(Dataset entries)
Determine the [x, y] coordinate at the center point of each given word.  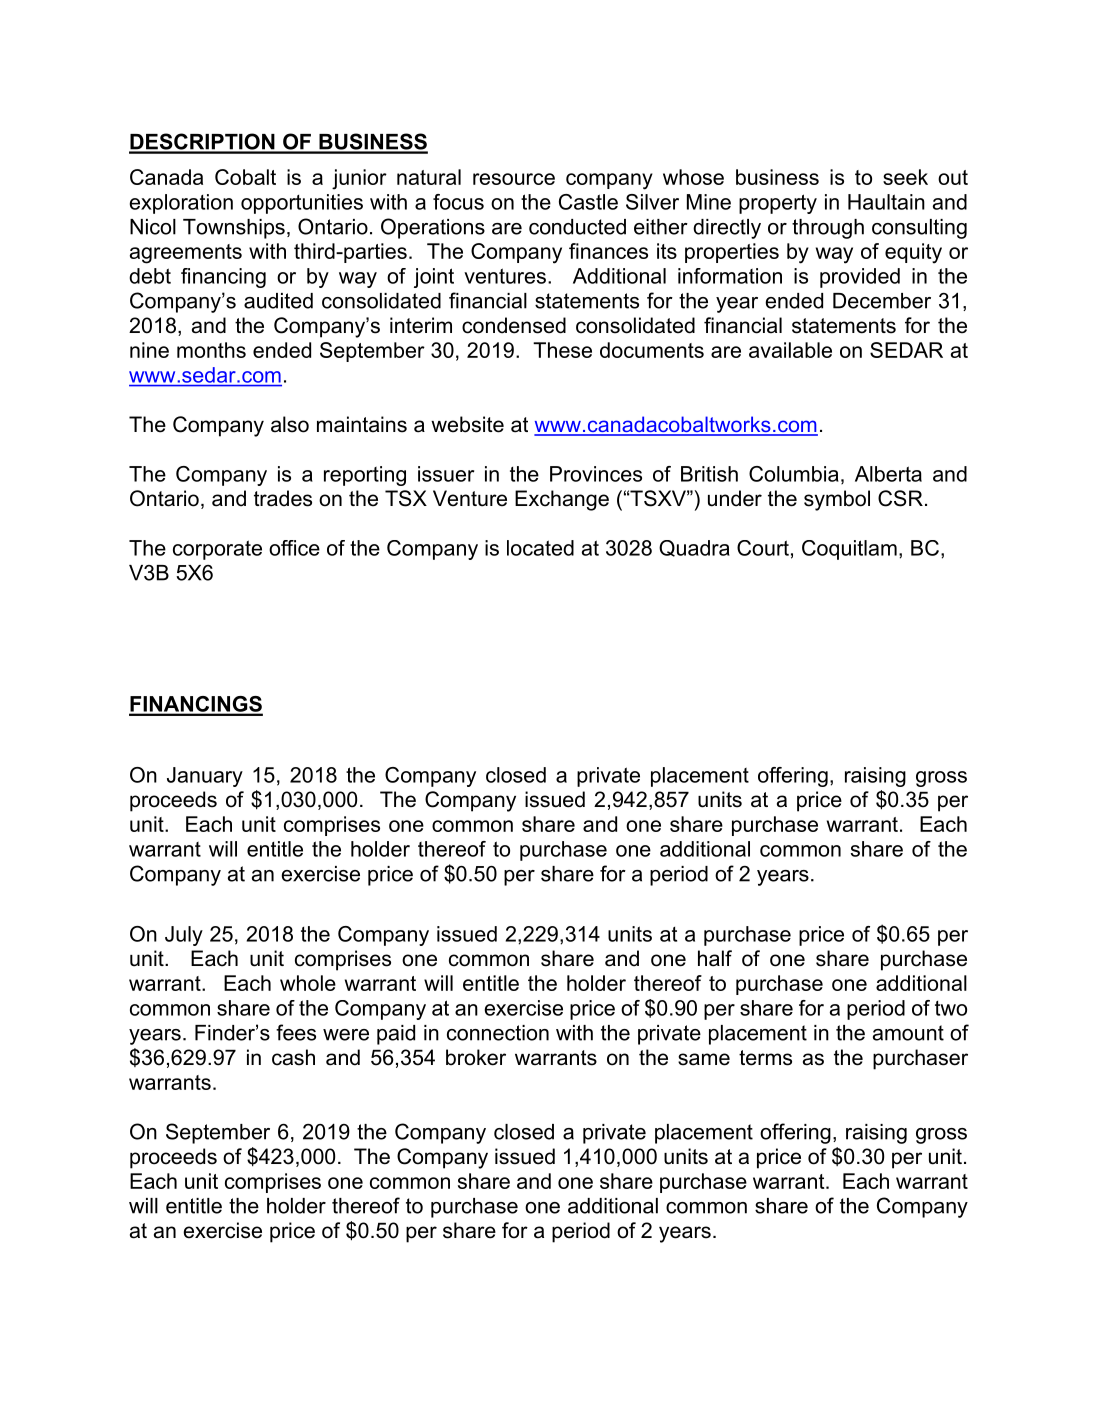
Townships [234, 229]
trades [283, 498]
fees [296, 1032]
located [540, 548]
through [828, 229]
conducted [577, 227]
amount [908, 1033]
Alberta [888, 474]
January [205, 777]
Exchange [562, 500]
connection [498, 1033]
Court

• _Work to be completed_
Render every line of the entries above as a Markdown table with the columns "Row" and "Line," numbering the rows and skipping blank lines. Leave the pictures out of your answer.

• _Complete response_
| Row | Line |
|---|---|
| 1 | Determine the [x, y] coordinate at the center point of each given word.   |
| 2 | Townships [234, 229] |
| 3 | trades [283, 498] |
| 4 | fees [296, 1032] |
| 5 | located [540, 548] |
| 6 | through [828, 229] |
| 7 | conducted [577, 227] |
| 8 | amount [908, 1033] |
| 9 | Alberta [888, 474] |
| 10 | January [205, 777] |
| 11 | Exchange [562, 500] |
| 12 | connection [498, 1033] |
| 13 | Court |